[ad_1]
On Saturday, Italian police arrested 19 suspects and dismantled what authorities describe as a criminal organization that was transporting migrants from Afghanistan, Iran, Iraq and Pakistan to Italy and then to northern Europe.
The investigation, led by prosecutors in Catania, Sicily, uncovered a network of rented or stolen dhows transporting migrants to Italy via Turkey and Greece.
Some of them then traveled north to the French border and were smuggled into France by car thanks to human smugglers stationed in border towns, police said in a statement.
Police said the suspects arrested included Iraqi, Afghan and Italian Kurds.
One of the alleged group’s rules was in Bari, southern Italy, where forged documents were issued indicating that immigrants had a home, a requirement for obtaining residence permits.
The other bases were in Milan and Turin in northern Italy, as well as in the city of Ventimiglia, near the French border.
Authorities said others allegedly involved in the scheme forged employment contracts so that migrants could apply for permission to reside in Italy.
The investigation began in 2018, after 10 ships arrived near the city of Syracuse, in eastern Sicily.
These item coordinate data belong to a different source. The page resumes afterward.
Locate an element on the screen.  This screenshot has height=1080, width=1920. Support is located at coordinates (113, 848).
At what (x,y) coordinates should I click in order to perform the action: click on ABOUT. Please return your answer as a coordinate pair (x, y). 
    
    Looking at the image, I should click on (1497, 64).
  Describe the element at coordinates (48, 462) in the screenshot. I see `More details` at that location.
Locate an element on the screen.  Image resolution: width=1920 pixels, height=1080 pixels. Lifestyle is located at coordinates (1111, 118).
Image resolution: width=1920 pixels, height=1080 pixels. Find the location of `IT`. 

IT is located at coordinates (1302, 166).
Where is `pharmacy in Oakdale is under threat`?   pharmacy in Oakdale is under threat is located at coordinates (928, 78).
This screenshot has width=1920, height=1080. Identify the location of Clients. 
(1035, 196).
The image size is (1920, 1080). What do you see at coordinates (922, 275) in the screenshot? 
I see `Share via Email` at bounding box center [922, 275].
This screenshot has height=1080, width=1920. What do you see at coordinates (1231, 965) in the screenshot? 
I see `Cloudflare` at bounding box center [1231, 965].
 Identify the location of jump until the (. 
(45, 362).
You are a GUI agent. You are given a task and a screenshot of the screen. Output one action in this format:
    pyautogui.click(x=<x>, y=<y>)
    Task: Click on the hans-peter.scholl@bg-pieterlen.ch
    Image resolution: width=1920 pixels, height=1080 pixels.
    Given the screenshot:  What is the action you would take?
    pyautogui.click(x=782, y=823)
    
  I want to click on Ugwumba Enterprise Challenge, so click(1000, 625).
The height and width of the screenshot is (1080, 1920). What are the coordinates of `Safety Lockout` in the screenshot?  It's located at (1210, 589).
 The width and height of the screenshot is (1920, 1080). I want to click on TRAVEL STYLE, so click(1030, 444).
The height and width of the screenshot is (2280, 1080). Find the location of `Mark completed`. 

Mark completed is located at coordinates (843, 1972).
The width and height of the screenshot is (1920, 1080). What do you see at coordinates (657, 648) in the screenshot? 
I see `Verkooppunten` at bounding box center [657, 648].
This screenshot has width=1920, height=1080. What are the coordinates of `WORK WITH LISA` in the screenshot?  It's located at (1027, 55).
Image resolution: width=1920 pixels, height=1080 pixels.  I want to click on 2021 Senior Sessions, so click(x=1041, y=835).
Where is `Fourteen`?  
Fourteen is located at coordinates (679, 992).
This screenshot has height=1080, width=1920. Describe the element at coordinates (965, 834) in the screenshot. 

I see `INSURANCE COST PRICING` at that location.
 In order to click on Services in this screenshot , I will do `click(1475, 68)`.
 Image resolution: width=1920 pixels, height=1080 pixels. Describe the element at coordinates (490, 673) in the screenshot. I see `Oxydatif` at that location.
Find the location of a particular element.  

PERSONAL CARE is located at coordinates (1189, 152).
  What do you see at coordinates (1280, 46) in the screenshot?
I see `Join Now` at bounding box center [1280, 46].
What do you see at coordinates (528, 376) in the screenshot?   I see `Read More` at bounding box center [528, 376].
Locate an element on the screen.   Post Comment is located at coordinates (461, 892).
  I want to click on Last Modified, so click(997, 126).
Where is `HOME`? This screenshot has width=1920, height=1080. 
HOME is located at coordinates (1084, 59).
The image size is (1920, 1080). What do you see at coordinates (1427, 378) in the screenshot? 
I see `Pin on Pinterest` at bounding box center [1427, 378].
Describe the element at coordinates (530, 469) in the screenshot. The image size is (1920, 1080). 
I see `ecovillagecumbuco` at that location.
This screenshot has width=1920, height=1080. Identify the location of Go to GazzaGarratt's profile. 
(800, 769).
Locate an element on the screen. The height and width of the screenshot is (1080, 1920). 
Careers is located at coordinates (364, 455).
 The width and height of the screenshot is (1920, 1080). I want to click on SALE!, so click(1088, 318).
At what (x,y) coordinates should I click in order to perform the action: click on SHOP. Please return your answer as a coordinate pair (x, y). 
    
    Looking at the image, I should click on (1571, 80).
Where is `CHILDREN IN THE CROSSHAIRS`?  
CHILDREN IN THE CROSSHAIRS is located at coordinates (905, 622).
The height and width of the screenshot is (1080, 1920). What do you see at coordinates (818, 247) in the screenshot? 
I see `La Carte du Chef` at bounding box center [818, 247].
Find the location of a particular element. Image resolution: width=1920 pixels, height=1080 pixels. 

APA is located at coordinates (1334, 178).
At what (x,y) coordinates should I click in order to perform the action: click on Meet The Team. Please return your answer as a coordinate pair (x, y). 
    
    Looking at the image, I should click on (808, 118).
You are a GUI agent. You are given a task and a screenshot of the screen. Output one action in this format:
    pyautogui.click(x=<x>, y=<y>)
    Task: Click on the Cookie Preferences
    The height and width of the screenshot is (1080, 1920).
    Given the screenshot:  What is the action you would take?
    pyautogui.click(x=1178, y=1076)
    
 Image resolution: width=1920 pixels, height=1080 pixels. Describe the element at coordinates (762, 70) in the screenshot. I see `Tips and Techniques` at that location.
The ships had sailed from Turkey and Greece in the eastern Mediterranean, not from Libya, where most of the hundreds of thousands of migrants had been leaving for Italy for years in smugglers’ ships unfit to sail.
Police said the investigation confirmed the activities of a network of Italians and foreigners, most of whom had residence permits issued on the basis of international protection. The episode was “dedicated to facilitating the entry, stay and transit to northern Europe for immigrants from Iran, Iraq, Afghanistan and Pakistan.”
Police said one of the suspects was about to transfer the migrants from the Ventimiglia train station to France, a smugglers’ destination.
He claimed that a group of pilots associated with sailboats to Sicily received around $ 1,000 (800 euros) per crossing, while each migrant paid around 6,000 euros ($ 7,200) to be illegally taken out of Asia via Turkey and Greece to Italy. .
The police added that the smuggling network infiltrated by the Italian authorities was “an essential link to criminal groups active in Turkey and Greece.”